#### SUPPLIED DATA:
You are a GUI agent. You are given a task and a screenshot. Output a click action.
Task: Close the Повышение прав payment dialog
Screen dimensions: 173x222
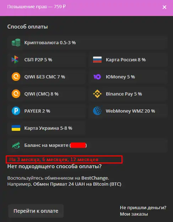tap(164, 7)
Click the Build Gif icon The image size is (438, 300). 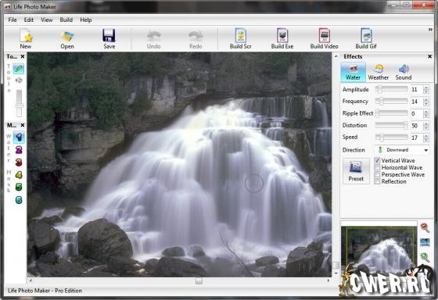[366, 38]
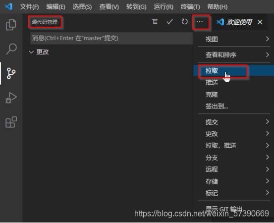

#### THE EXERCISE:
Pull out each line of the entries above that contains the string "agent", copying every such line in full.

#### RESPONSE BELOW:
You are a GUI agent. You are given a task and a screenshot. Output a click action.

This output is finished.